Passage shown>
I came to faith in Jesus Christ as my savior when I was nine years old. My family had been attending Bartlett Baptist Church for a year or so—previously we’d attended a Lutheran church, which my parents thought was a nice middle ground between my father’s Baptist upbringings and my mother’s (casually) Catholic family.
It was spring. I was painfully shy, and never said a word in Sunday school, but I was a good girl. I remember the teacher was a guy that looked kind of like Ron Howard (the redheaded guy from Happy Days). He taught the lesson, which I don’t remember anything about, and at the end said the cheesy “do you know that you know that you know you’ll go to heaven when you die” line.
Suddenly I realized that when the bible talks about sinners, it was talking about Me. Not other people. Good girls, like me. Christ’s sacrifice was for me. I knew I needed to repent, but Sunday school had let out, so I went out to our minivan to wait for my sisters and parents (it was “Safe” to do that twenty years ago), and prayed for forgiveness for my sins, for Jesus as my savior.
Sometime later, I was baptized, along with my mother and sisters. My mother came to faith when I was thirteen. My father, though present and a great dad, was not always an active spiritual leader in our house; when my mother came to the Lord, she took the helm. She had us in church twice a week, in a Christian school, and did the best she could, but she was a fledgling believer, and I felt directionless, like I was striving to live how the bible said but couldn’t quite figure it out on my own.
The private school I attended was hellfire and brimstone; the country church I attended was say-one-thing-and-do-another. It was hard to reconcile the social Christians—who did whatever they wanted but went to church on Sunday—with the authentic Christians. And where does all that brimstone factor in? Which was right? Were some of the ideas in the bible just ideas? Did people truly live them out?

Explore the material>
1 – Answer these questions using the account of coming to faith:
(a) How old was the narrator when coming to faith in Jesus Christ?
(b) Where did the narrator go to pray after Sunday school let out?
(c) How old was the narrator when the narrator's mother came to faith?
2 – From the account of coming to faith, render this sentence in Spanish: "Sometime later, I was baptized, along with my mother and sisters."
3 – Take the account of coming to faith further, starting after its last sentence.

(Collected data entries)
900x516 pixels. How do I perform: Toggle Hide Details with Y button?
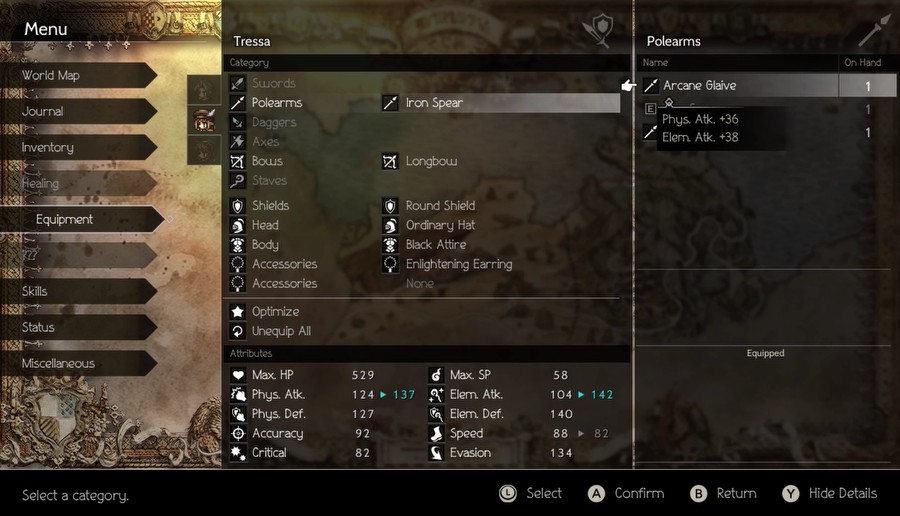click(829, 494)
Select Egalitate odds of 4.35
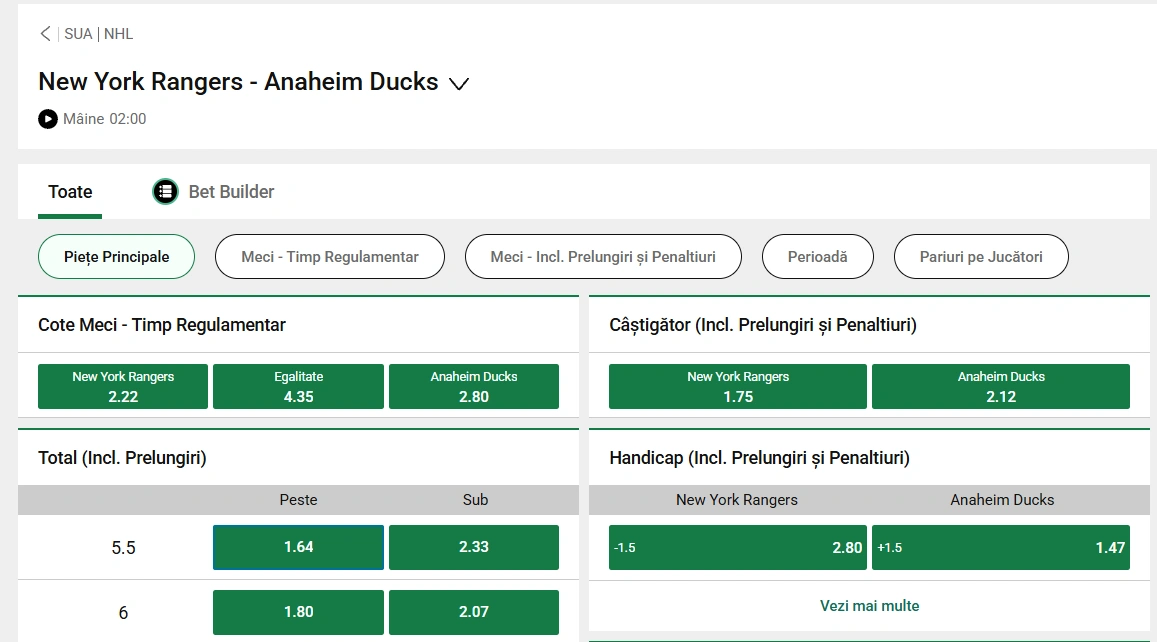 tap(298, 386)
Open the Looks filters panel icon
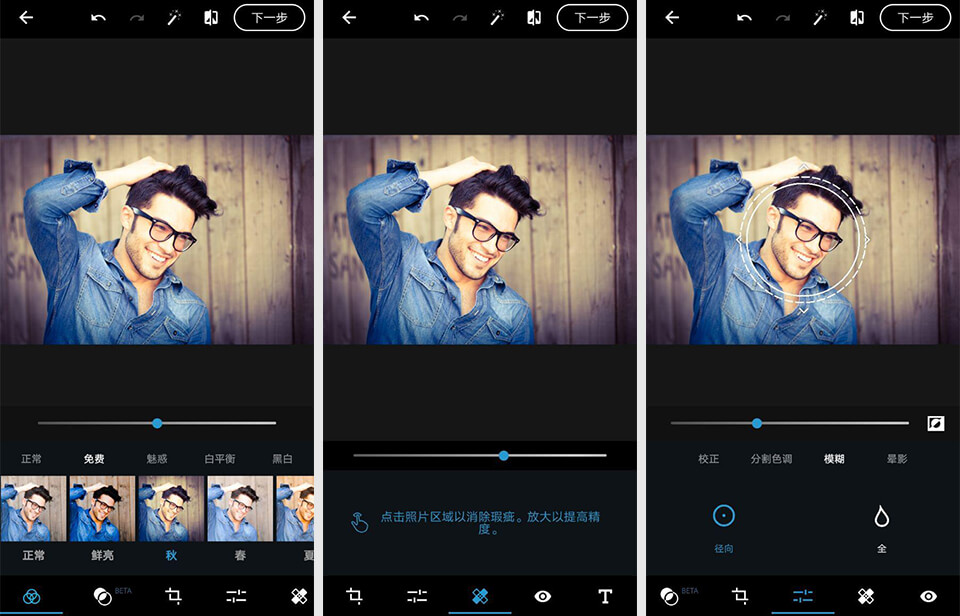Viewport: 960px width, 616px height. tap(31, 594)
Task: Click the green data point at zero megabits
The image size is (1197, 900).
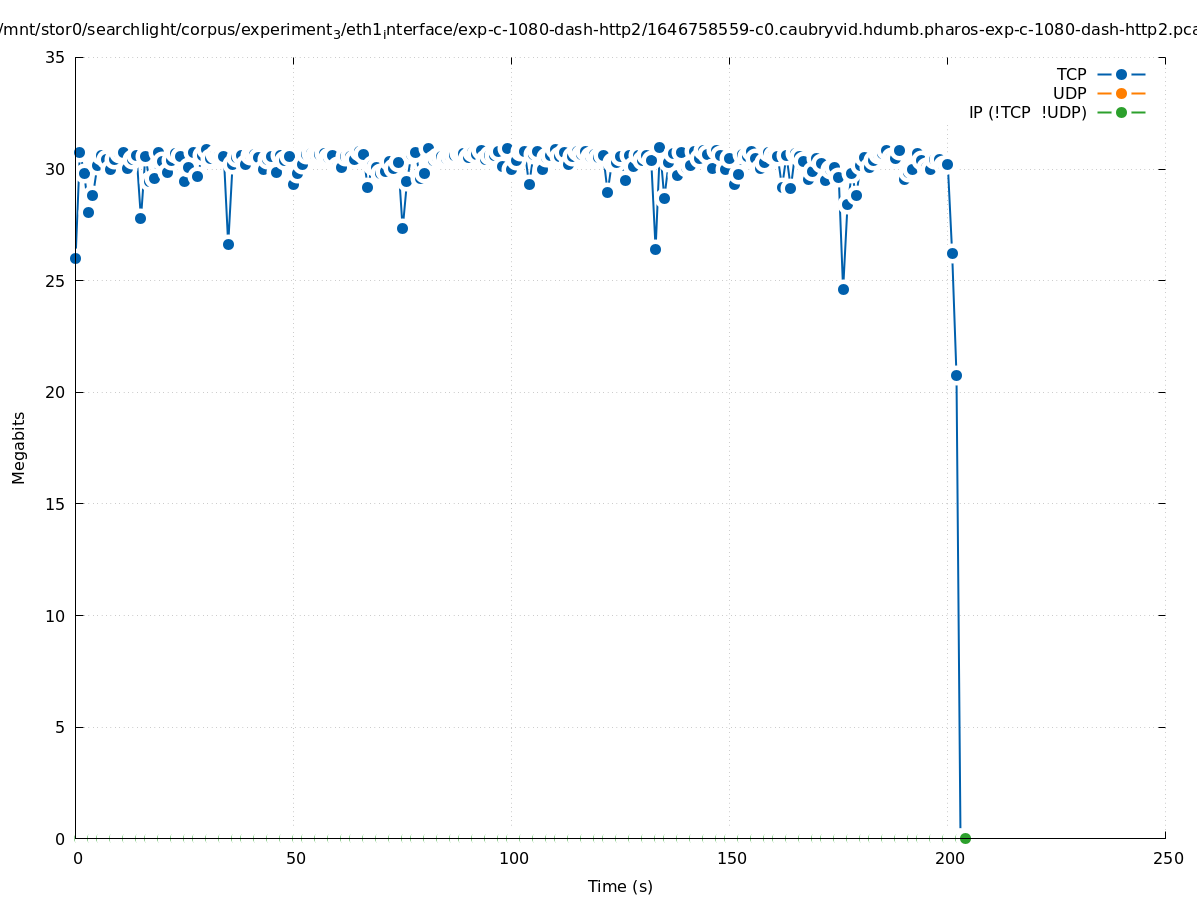Action: [965, 838]
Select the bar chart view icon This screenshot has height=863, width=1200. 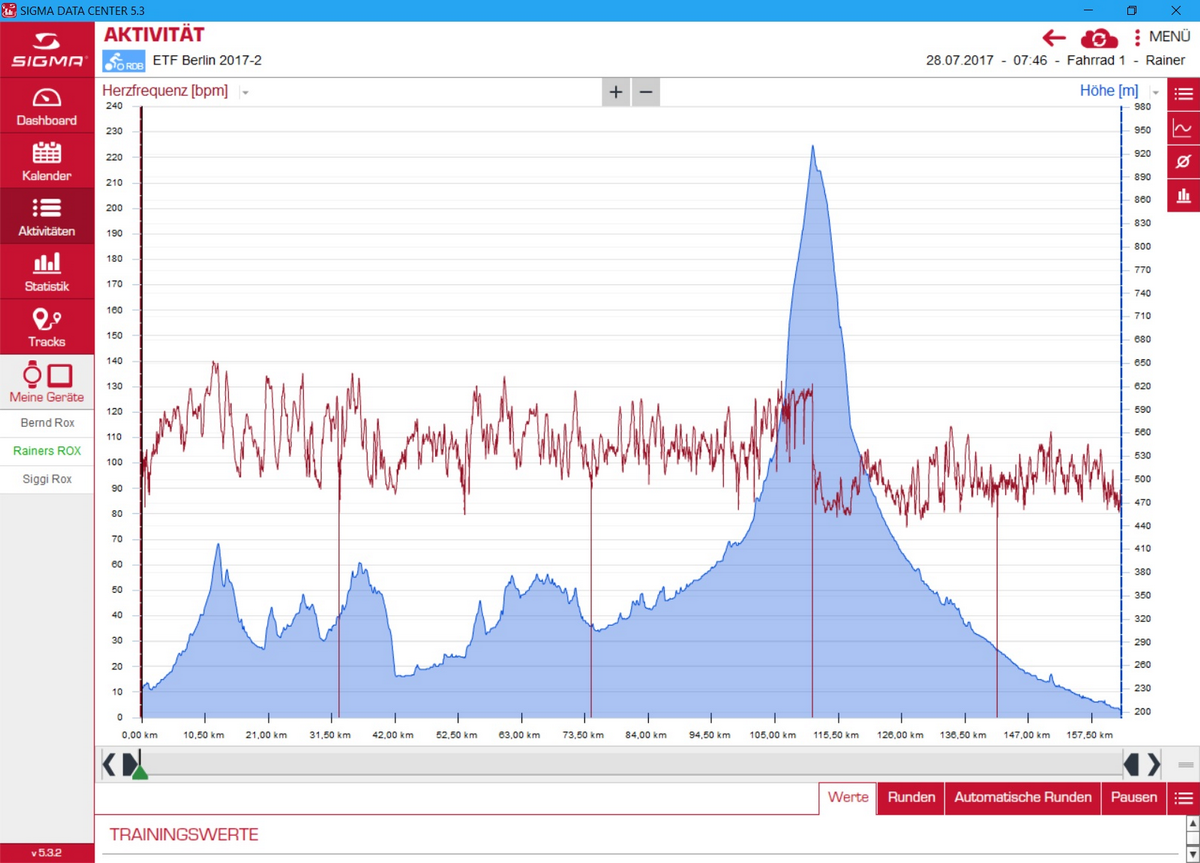pyautogui.click(x=1183, y=195)
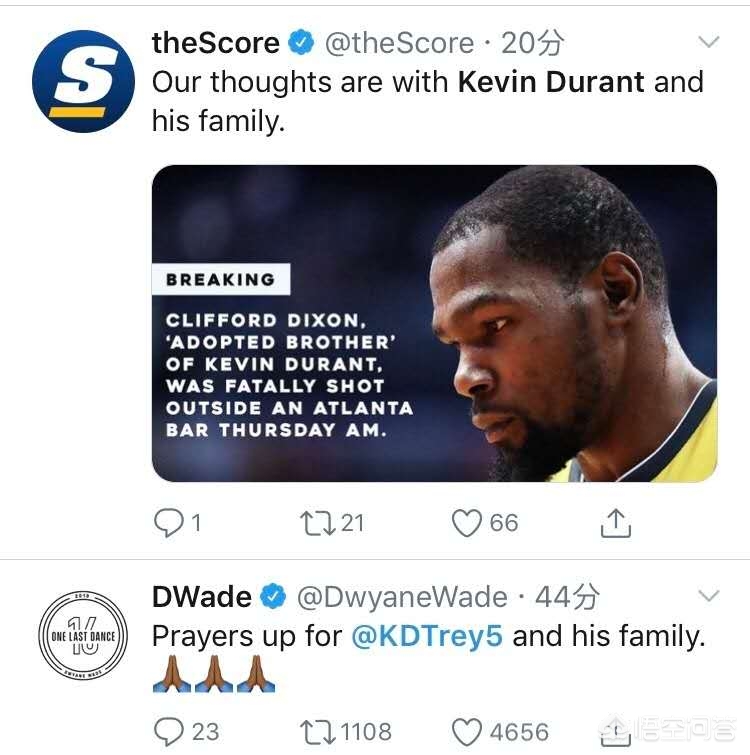Image resolution: width=750 pixels, height=755 pixels.
Task: Open the @DwyaneWade handle
Action: pos(402,598)
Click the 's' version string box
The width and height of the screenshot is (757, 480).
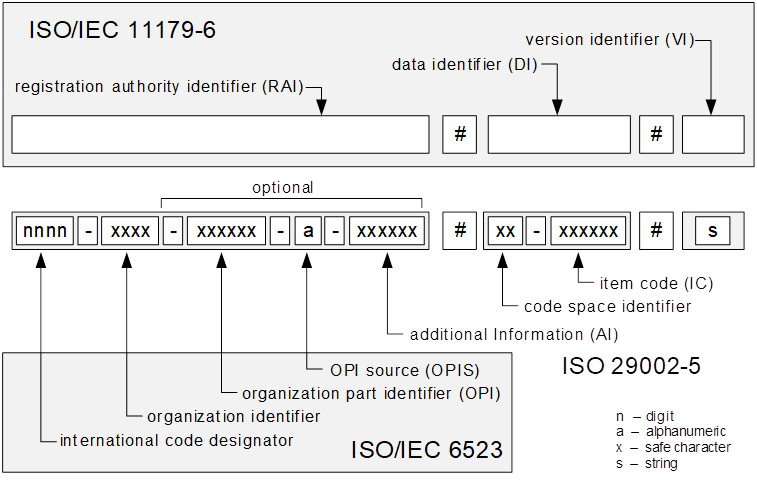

Answers by item>
1 –
(a) Nine years old.
(b) Out to the family's minivan.
(c) Thirteen.

2 – Algún tiempo después, fui bautizada junto con mi madre y mis hermanas.

3 –
I was privileged to attend Union University for my undergrad. I remember walking on campus for a tour (before my private school deemed UU to be too “secular” to promote to us highschoolers), and feeling that I absolutely needed to be there. I still had so much growing to do in the faith, though I didn’t know it then. I had a lot of pride and a lot of cultural ideas about what my life should be like that didn’t mesh with what the Lord had planned. There I met a fine-looking young man named Bryan. We dated throughout college and were married senior year. Though we dated for years before getting married, it was once that we were married that he became the spiritual leader in our relationship, and my life radically changed.
What followed (and continue to follow…) were the 9 most challenging and best years of my life. We prayed that God take us “out of our comfort zone” and he did—instead of moving to my husband’s home town, like we’d planned, we ended up in Boston for me to get a degree in poetry (dumb? Well it worked out!). We moved to Kentucky for seminary, Georgia for my job, then finally back to the hometown we had hoped to live in at the first.
In the meantime, we faced trials we would have never faced had we been comfortably nested in this hometown. Some weeks we didn’t know where groceries would come from; we scrambled for jobs, some crappier than others, we were the “new couple” again and again, in town after town. Bryan worked in ministry a few places, had good experiences and bad experiences. We were sacrificially cared for by some churches, burnt by others. We made friends that changed how we viewed the world and Christianity—I can name ladies that taught me so much about hospitality, marriage, motherhood. I’m grateful for all of them.
Sometimes I still can’t believe we ended up here, after all this time. We are involved in a church we love, a mission we want to work toward, and starting a small group this fall. I love my friends here, our life here. Bryan is still looking for that perfect job, and I would not be surprised if full-time ministry is somewhere in his future, but right now we are waiting to see what the Lord has for us next. We don’t look it, but we’ve been risk takers—each move, each new job, even each new child was leaping out in faith into the Father’s arms.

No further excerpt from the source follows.